Quelle: Frieder Blickle/laif
Magazin MitbestimmungPrivate Equity: Firmenjäger machen keine Pause
Trotz Corona-Krise sammeln Finanzinvestoren mehr Geld als je zuvor. Der Ruf der Branche ist angeschlagen. Eine selbstbewusste Mitbestimmung kann das gierige Kapital zügeln. Von Kay Meiners
Wenn es eine Weltmeisterschaft der Firmenjäger gibt, sind es die jährlichen Meldungen der Branche für den Index PEI300. Für das Zahlenwerk – die Abkürzung steht für Private Equity International –ermitteln Rechercheure jene 300 Beteiligungsfonds, die das meiste Kapital eingesammelt haben, um damit Firmen zu kaufen. Wer zum Club gehören will, muss in den letzten fünf Jahren mindestens 1,4 Milliarden Dollar beschafft haben.

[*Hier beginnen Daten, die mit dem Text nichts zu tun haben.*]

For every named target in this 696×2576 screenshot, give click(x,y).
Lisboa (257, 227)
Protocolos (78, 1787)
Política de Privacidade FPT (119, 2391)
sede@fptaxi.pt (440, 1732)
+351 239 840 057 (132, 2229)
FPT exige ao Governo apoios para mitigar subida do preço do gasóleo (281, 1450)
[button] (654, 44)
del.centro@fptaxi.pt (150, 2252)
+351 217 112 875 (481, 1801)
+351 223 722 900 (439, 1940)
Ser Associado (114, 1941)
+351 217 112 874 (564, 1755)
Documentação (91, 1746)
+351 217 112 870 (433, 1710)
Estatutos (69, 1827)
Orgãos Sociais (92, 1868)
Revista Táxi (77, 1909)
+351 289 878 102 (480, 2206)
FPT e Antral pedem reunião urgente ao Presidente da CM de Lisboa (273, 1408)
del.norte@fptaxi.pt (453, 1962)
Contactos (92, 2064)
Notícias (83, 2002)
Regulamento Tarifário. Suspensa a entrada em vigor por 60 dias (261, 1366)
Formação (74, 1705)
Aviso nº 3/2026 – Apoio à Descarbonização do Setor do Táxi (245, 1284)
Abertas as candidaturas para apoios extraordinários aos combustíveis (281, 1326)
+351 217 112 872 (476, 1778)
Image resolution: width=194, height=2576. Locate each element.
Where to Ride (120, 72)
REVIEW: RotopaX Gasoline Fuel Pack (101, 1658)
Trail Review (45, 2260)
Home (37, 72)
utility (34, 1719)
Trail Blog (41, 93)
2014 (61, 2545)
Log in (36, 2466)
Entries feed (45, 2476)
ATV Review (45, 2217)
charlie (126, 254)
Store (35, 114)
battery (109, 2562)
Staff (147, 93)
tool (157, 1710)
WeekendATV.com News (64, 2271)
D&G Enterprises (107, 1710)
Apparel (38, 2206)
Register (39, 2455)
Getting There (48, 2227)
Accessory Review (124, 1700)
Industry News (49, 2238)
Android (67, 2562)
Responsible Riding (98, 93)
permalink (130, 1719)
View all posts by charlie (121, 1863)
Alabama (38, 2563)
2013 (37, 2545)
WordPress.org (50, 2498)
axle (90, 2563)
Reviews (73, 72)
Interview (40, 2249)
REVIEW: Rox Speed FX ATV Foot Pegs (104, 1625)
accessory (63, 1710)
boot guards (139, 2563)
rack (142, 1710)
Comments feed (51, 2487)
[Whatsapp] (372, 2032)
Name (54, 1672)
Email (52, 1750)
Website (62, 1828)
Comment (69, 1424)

Die Messlatte hängt jedes Jahr höher: „Die Top Ten sind um rund 30 Milliarden stärker als noch im letzten Jahr“, heißt es im letzten Bericht, „die Top 50 haben erstmals die Billionengrenze überschritten.“Sein Gewerbe gehe „mit einer guten Kapitalausstattung in und durch das ökonomische und soziale Trauma der Corona-Krise“, verkündete jüngst der Private-Equity-Chef beim Branchenprimus Blackstone, Joe Baratta.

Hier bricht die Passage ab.